(Stored items)

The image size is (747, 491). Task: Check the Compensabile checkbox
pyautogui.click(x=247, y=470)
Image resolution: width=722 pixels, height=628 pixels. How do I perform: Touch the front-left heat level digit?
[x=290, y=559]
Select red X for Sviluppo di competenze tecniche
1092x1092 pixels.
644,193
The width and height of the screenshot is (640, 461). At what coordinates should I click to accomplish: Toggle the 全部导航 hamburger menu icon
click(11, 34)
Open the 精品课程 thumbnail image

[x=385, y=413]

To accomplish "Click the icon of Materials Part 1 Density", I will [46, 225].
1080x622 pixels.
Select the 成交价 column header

_Work to complete:_ Rewrite the listing with every "pixels" replaced by "px", leaving all other text unchanged.

_Answer to the exercise:_
The image size is (747, 491). Task: Check the Compensabile checkbox
pyautogui.click(x=247, y=470)
Image resolution: width=722 px, height=628 px. How do I perform: Touch the front-left heat level digit?
[x=290, y=559]
Select red X for Sviluppo di competenze tecniche
1092x1092 px.
644,193
The width and height of the screenshot is (640, 461). At what coordinates should I click to accomplish: Toggle the 全部导航 hamburger menu icon
click(11, 34)
Open the 精品课程 thumbnail image

[x=385, y=413]

To accomplish "Click the icon of Materials Part 1 Density", I will [46, 225].
1080x622 px.
Select the 成交价 column header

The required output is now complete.